Down to the last line, set the entries down again exactly.

═══

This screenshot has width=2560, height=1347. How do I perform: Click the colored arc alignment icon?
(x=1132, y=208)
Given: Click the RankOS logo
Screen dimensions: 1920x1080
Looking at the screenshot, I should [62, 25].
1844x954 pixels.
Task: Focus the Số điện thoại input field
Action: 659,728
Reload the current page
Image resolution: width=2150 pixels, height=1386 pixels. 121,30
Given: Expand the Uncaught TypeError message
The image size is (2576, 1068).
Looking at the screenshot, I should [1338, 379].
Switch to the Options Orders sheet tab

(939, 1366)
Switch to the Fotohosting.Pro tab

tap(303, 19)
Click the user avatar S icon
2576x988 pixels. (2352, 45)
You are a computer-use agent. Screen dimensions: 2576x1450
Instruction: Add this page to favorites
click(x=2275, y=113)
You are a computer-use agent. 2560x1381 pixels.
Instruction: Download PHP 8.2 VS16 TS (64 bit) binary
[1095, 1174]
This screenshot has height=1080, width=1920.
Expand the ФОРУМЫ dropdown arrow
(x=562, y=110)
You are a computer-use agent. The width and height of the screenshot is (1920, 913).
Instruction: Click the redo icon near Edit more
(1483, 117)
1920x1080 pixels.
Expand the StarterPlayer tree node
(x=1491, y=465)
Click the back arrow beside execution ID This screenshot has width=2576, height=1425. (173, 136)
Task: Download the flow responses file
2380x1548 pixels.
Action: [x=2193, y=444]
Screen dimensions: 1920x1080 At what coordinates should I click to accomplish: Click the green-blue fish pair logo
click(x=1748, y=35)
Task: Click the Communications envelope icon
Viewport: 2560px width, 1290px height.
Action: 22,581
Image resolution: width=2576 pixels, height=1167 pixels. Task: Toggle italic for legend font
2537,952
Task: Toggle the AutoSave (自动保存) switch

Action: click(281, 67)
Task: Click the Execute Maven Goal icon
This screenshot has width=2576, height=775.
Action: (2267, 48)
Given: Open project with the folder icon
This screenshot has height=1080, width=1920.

═══

• EXERCISE RESPONSE:
This screenshot has width=2560, height=1347. How do I perform: Click the colored arc alignment icon?
(x=1132, y=208)
Given: Click the RankOS logo
Screen dimensions: 1920x1080
Looking at the screenshot, I should [62, 25].
1844x954 pixels.
Task: Focus the Số điện thoại input field
Action: 659,728
Reload the current page
Image resolution: width=2150 pixels, height=1386 pixels. 121,30
Given: Expand the Uncaught TypeError message
The image size is (2576, 1068).
Looking at the screenshot, I should [1338, 379].
Switch to the Options Orders sheet tab

(939, 1366)
Switch to the Fotohosting.Pro tab

tap(303, 19)
Click the user avatar S icon
2576x988 pixels. (2352, 45)
You are a computer-use agent. Screen dimensions: 2576x1450
Instruction: Add this page to favorites
click(x=2275, y=113)
You are a computer-use agent. 2560x1381 pixels.
Instruction: Download PHP 8.2 VS16 TS (64 bit) binary
[1095, 1174]
This screenshot has height=1080, width=1920.
Expand the ФОРУМЫ dropdown arrow
(x=562, y=110)
You are a computer-use agent. The width and height of the screenshot is (1920, 913).
Instruction: Click the redo icon near Edit more
(1483, 117)
1920x1080 pixels.
Expand the StarterPlayer tree node
(x=1491, y=465)
Click the back arrow beside execution ID This screenshot has width=2576, height=1425. (173, 136)
Task: Download the flow responses file
2380x1548 pixels.
Action: [x=2193, y=444]
Screen dimensions: 1920x1080 At what coordinates should I click to accomplish: Click the green-blue fish pair logo
click(x=1748, y=35)
Task: Click the Communications envelope icon
Viewport: 2560px width, 1290px height.
Action: 22,581
Image resolution: width=2576 pixels, height=1167 pixels. Task: Toggle italic for legend font
2537,952
Task: Toggle the AutoSave (自动保存) switch

Action: click(281, 67)
Task: Click the Execute Maven Goal icon
This screenshot has width=2576, height=775.
Action: (2267, 48)
Given: Open project with the folder icon
This screenshot has height=1080, width=1920.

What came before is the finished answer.